ガールズ&パンツァー 女神達のメッセージ(再投稿) 作:熊さん
武部沙織からの電話は、何か緊急を要するもののようだった。
秋山優花里は、とりあえず深呼吸をして武部沙織に落ち着くように言った。
「おっ、落ち着いてください! 武部殿、一体どうされたんですか?」
「あのね、あのね。麻子のお婆ちゃんが、昨日倒れて病院へ行ったんだって……。そうしたらね、今回はちょっとやばいかもって、手術しないといけないんだって」
武部沙織の連絡に、秋山優花里は驚いて聞き返した。
「えっ……? それ、本当なんですか……。それで、冷泉殿は今どうされてるんですか?」
「今ね、おばあちゃんを説得してる。お婆ちゃん『手術は受けない』って聞かないんだって」
秋山優花里は持っている携帯電話を右手から、左手に持ち替えた。
「……分かりました。私たちに何ができるかわかりませんが、とにかくそちらへ行きます。病院はどこなんですか?」
「市内の○○病院。病院の前で待っているからね」
そう言って、武部沙織は電話を切った。
電話を切った秋山優花里は、少しうつむいて、携帯電話をポケットに直した。
五十鈴華と遠藤祐子は、傍で秋山優花里の様子を心配そうに見ていた。
2人は会話の中にでてきた『病院』という言葉に不安そうな表情で、秋山優花里の顔を見た。

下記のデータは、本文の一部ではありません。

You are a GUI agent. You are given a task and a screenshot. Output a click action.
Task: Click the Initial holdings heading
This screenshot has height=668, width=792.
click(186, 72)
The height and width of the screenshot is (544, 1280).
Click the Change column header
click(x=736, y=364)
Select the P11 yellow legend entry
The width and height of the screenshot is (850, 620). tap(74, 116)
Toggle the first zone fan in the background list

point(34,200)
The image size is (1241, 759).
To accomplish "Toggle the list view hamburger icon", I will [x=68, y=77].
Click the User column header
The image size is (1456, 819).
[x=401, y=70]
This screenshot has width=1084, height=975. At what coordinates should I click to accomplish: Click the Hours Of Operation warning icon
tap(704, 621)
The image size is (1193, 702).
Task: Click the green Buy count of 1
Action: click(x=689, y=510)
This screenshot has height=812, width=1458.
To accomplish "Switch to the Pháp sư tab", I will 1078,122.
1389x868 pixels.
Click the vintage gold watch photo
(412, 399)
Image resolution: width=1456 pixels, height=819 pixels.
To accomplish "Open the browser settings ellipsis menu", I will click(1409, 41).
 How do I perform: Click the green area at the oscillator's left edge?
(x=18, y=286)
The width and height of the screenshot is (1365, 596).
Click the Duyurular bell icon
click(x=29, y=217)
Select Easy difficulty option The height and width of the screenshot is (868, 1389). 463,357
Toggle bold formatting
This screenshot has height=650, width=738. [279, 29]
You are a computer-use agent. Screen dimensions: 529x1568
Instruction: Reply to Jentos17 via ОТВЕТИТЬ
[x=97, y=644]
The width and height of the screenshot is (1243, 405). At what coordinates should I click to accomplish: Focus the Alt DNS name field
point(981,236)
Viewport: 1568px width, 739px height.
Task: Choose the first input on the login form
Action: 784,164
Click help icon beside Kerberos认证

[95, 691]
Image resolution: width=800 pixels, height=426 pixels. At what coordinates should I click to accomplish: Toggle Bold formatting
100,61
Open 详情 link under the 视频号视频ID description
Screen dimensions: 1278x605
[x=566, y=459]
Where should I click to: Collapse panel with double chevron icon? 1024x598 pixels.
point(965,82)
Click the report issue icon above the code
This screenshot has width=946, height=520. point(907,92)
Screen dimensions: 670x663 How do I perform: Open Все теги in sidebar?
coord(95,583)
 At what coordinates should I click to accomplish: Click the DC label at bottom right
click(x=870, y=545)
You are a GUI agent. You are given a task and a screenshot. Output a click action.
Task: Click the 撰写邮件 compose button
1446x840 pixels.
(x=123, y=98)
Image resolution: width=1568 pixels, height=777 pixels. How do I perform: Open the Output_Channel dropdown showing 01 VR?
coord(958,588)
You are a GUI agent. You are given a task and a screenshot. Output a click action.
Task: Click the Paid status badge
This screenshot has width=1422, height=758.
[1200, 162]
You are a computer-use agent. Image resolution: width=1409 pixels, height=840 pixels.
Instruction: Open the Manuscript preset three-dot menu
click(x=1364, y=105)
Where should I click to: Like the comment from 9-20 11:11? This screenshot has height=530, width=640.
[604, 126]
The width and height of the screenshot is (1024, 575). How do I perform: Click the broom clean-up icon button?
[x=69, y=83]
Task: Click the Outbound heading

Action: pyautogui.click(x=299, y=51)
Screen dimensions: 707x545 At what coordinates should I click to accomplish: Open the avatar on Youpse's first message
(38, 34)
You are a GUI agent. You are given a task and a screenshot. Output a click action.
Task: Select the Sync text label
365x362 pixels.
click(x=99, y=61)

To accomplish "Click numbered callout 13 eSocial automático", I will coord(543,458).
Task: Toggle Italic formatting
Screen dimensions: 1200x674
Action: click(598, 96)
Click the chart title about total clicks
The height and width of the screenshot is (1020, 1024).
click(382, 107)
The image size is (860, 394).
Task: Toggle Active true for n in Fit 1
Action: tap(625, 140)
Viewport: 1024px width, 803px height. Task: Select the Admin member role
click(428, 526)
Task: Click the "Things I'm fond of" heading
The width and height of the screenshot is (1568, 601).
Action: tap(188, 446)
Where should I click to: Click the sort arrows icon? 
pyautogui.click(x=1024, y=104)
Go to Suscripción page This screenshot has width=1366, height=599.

秋山優花里は心配そうに自分を見ている2人を見ると、電話の内容を説明した。
「武部殿からの電話です。冷泉殿のお婆さんが入院されたそうです」
「えっ……」
冷泉麻子のお婆さんを知っている五十鈴華は驚いて、口に手を当てた。
「……それで、お婆さんの具合の方はいかがなんですか?」
遠藤祐子は、ちょっと張り詰めたような空気になった2人の雰囲気に、少し緊張していた。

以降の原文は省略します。